#### WHAT THIS TASK INVOLVES:
Among the lines below, a stretch begins at the one with "You are a computer-use" and ends at the one with "Instruction: Sort rows". Repeat that stretch exactly, ends included.

#### EXTRACTED RECORDS:

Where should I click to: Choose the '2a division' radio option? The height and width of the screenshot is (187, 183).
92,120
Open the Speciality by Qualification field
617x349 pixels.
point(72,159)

---

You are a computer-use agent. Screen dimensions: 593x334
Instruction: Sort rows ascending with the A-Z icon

#### ANSWER SPACE:
You are a computer-use agent. Screen dimensions: 593x334
Instruction: Sort rows ascending with the A-Z icon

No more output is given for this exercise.